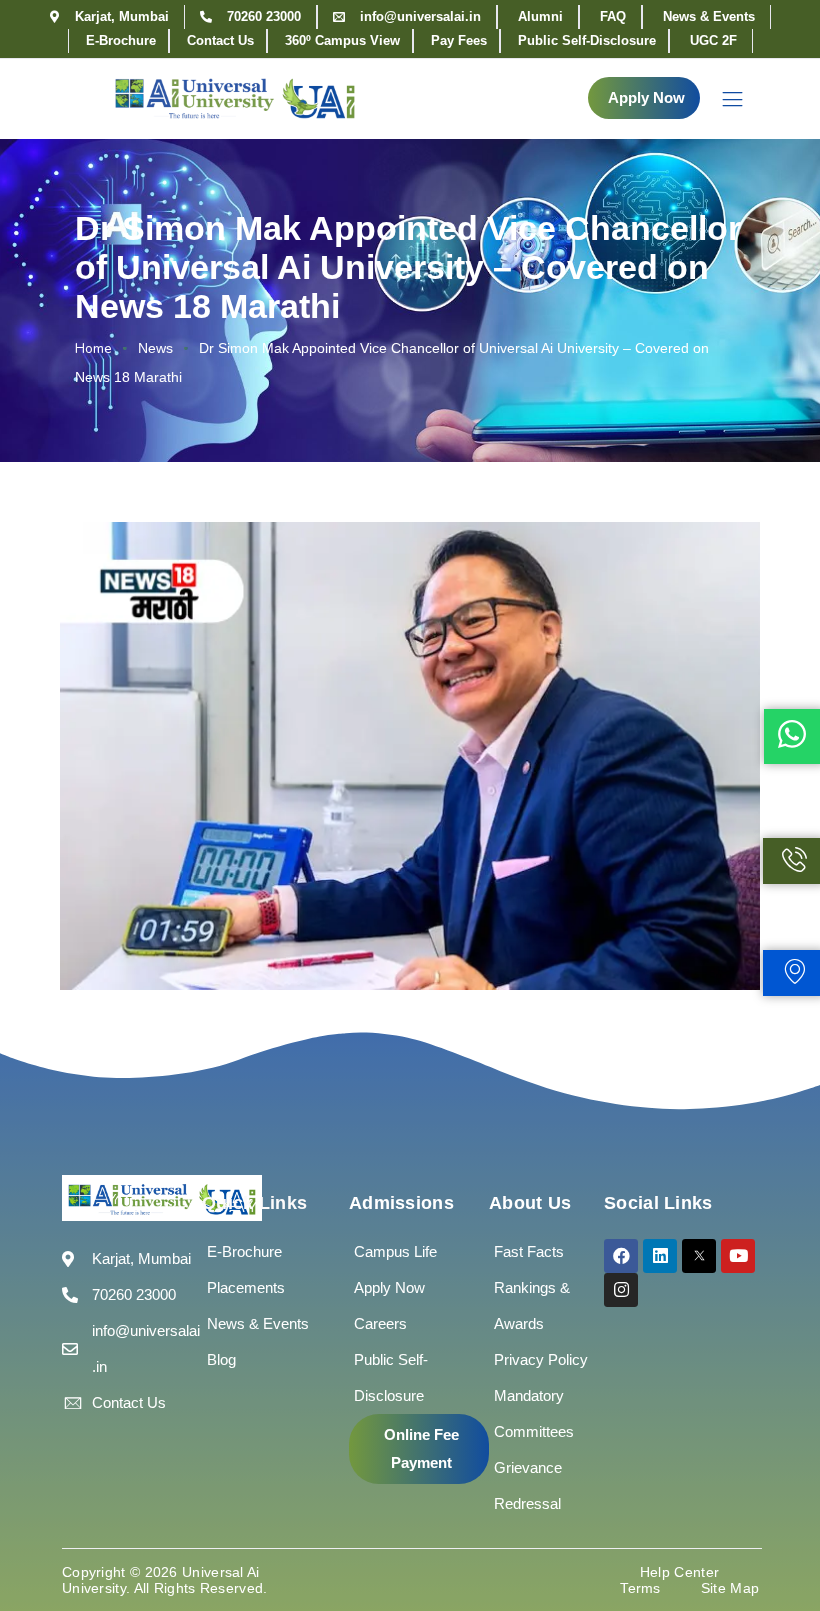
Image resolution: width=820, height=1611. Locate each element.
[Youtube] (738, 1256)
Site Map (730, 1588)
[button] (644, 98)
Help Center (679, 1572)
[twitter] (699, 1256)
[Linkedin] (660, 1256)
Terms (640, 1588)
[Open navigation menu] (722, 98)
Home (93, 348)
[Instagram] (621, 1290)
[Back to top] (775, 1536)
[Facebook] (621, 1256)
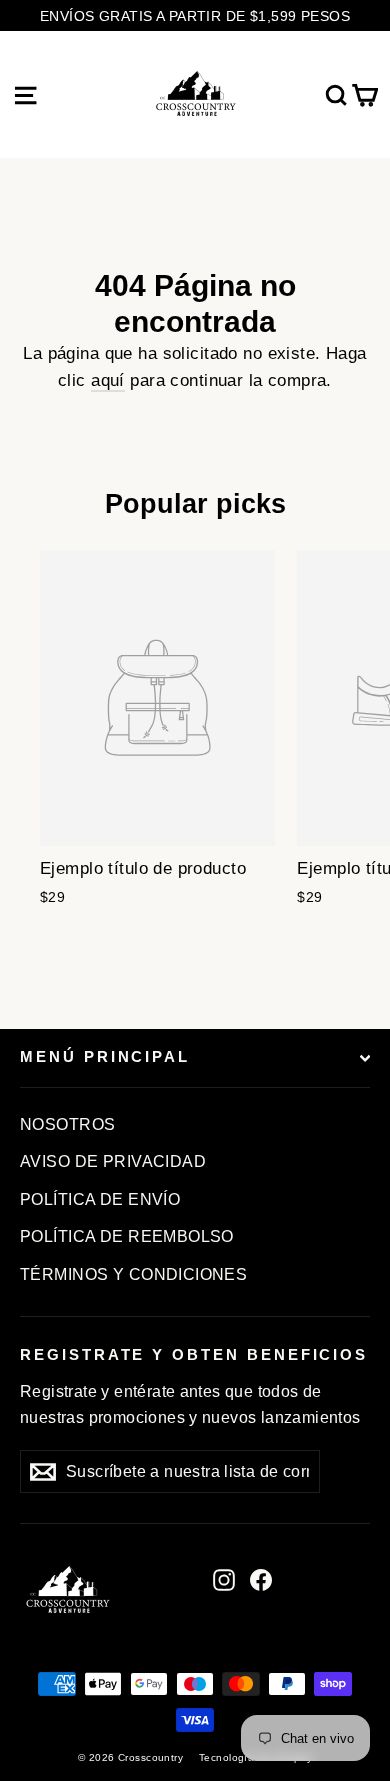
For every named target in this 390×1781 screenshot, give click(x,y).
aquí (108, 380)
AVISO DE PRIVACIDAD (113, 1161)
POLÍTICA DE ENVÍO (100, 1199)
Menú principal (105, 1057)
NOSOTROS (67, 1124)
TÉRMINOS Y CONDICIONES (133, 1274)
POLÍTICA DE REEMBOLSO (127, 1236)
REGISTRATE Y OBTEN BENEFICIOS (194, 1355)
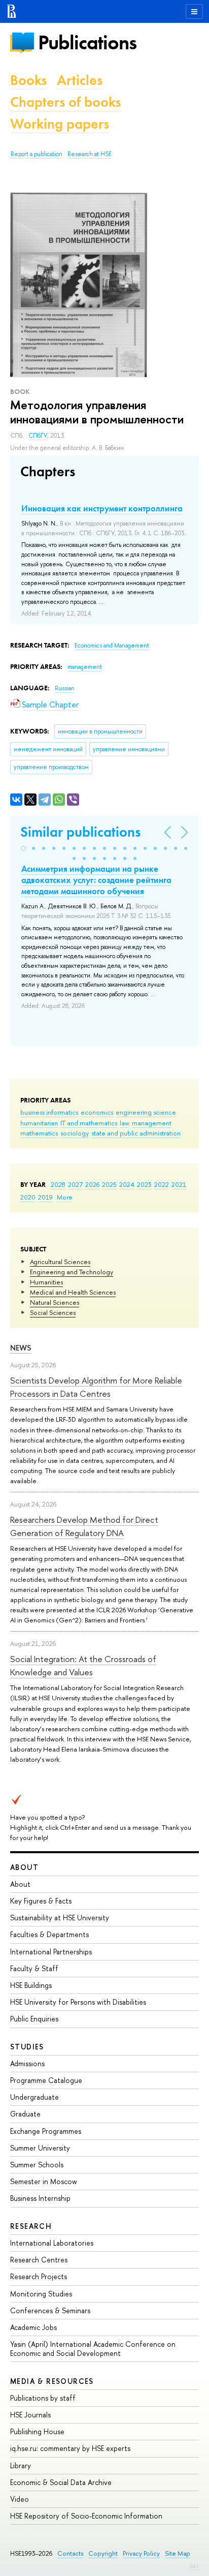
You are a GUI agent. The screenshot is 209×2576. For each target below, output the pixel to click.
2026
+ + + + + + +
Retype exactly the lines from the one containing "Help Center (679, 1572)" through the last line of the records above, both included, and leave out any pictures.

* [RESPONSE BOX]:
Help Center (679, 1572)
[twitter] (699, 1256)
[Linkedin] (660, 1256)
Terms (640, 1588)
[Open navigation menu] (722, 98)
Home (93, 348)
[Instagram] (621, 1290)
[Back to top] (775, 1536)
[Facebook] (621, 1256)
For every named target in this 390×1781 screenshot, give click(x,y).
aquí (108, 380)
AVISO DE PRIVACIDAD (113, 1161)
POLÍTICA DE ENVÍO (100, 1199)
Menú principal (105, 1057)
NOSOTROS (67, 1124)
TÉRMINOS Y CONDICIONES (133, 1274)
POLÍTICA DE REEMBOLSO (127, 1236)
REGISTRATE Y OBTEN BENEFICIOS (194, 1355)
You are a GUI agent. The screenshot is 209×2576. For each target below, output the pixel to click.
2026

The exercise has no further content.